Texte fourni.
········

Propos recueillis par Etienne Dubuis

Zacarias, Hervé, David, Djamel, John et les autres: les itinéraires d'improbables soldats de l'islam


Frédéric Koller

Zacarias Moussaoui, un Franco-Algérien de 33 ans, a été interpellé aux Etats-Unis le 17 août, et il est aujourd'hui inculpé de complicité dans l'organisation des attentats du 11 septembre. Porteur de faux papiers, il prenait des cours de pilotage à Minneapolis et s'entraînait au maniement des explosifs lors de son arrestation. Il risque la peine de mort. Il a séjourné à Londres de 1992 à novembre 2000, date à laquelle il a gagné les Etats-Unis. Entre-temps, il s'est rendu à plusieurs reprises en Afghanistan où il aurait participé au recrutement des combattants d'Al-Qaida. Zacarias Moussaoui était en relation avec l'Egyptien Mohamed Atta, considéré comme le chef des kamikazes du 11 septembre et avec lequel il aurait partagé une chambre à Hambourg (Allemagne).

Djamel Beghal, arrêté fin juillet à Dubaï (Emirats arabes unis) et mis en examen le 1er octobre à Paris pour «association de malfaiteurs en relation avec une entreprise terroriste», est soupçonné d'avoir animé un réseau qui préparait un attentat contre l'ambassade des Etats-Unis à Paris. Le Français a été arrêté une première fois en 1997 lors du démantèlement d'un réseau de soutien aux maquis algériens, puis relâché. On le retrouve ensuite à Londres, puis à Leicester (Angleterre). Lors de sa première comparution devant le juge d'instruction parisien Jean-Louis Bruguière il explique que le but de ce voyage était de «poser des questions à Abu Qutaba sur le takfir», un groupe radical sunnite d'origine égyptienne. Abu Qutaba, de son vrai nom Omar Abu Othman, est décrit par la police française comme «un vétéran afghan, chef religieux islamiste bien connu pour son implication dans l'envoi de volontaires dans les camps d'entraînement afghans». C'est dans ses bureaux, à Londres, que Djamel Beghal est incité à rejoindre les talibans. Mi-novembre 2000, il s'envole pour le Pakistan, puis gagne Jalalabad où le rejoignent femme et enfants. Après avoir suivi un entraînement militaire à Kandahar, il retourne en France à l'été 2001.

········

Données.
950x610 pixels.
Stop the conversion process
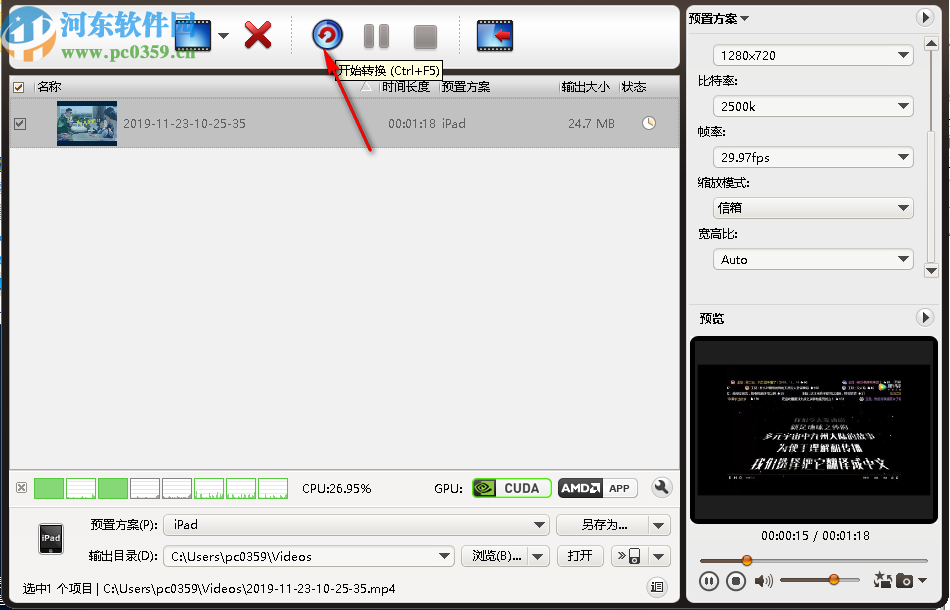click(424, 36)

········

Consigne.
Extrayez le texte fourni en entier, mot pour mot, sans rien modifier. Les données n'interviennent pas ici.

Solution.
Propos recueillis par Etienne Dubuis

Zacarias, Hervé, David, Djamel, John et les autres: les itinéraires d'improbables soldats de l'islam


Frédéric Koller

Zacarias Moussaoui, un Franco-Algérien de 33 ans, a été interpellé aux Etats-Unis le 17 août, et il est aujourd'hui inculpé de complicité dans l'organisation des attentats du 11 septembre. Porteur de faux papiers, il prenait des cours de pilotage à Minneapolis et s'entraînait au maniement des explosifs lors de son arrestation. Il risque la peine de mort. Il a séjourné à Londres de 1992 à novembre 2000, date à laquelle il a gagné les Etats-Unis. Entre-temps, il s'est rendu à plusieurs reprises en Afghanistan où il aurait participé au recrutement des combattants d'Al-Qaida. Zacarias Moussaoui était en relation avec l'Egyptien Mohamed Atta, considéré comme le chef des kamikazes du 11 septembre et avec lequel il aurait partagé une chambre à Hambourg (Allemagne).

Djamel Beghal, arrêté fin juillet à Dubaï (Emirats arabes unis) et mis en examen le 1er octobre à Paris pour «association de malfaiteurs en relation avec une entreprise terroriste», est soupçonné d'avoir animé un réseau qui préparait un attentat contre l'ambassade des Etats-Unis à Paris. Le Français a été arrêté une première fois en 1997 lors du démantèlement d'un réseau de soutien aux maquis algériens, puis relâché. On le retrouve ensuite à Londres, puis à Leicester (Angleterre). Lors de sa première comparution devant le juge d'instruction parisien Jean-Louis Bruguière il explique que le but de ce voyage était de «poser des questions à Abu Qutaba sur le takfir», un groupe radical sunnite d'origine égyptienne. Abu Qutaba, de son vrai nom Omar Abu Othman, est décrit par la police française comme «un vétéran afghan, chef religieux islamiste bien connu pour son implication dans l'envoi de volontaires dans les camps d'entraînement afghans». C'est dans ses bureaux, à Londres, que Djamel Beghal est incité à rejoindre les talibans. Mi-novembre 2000, il s'envole pour le Pakistan, puis gagne Jalalabad où le rejoignent femme et enfants. Après avoir suivi un entraînement militaire à Kandahar, il retourne en France à l'été 2001.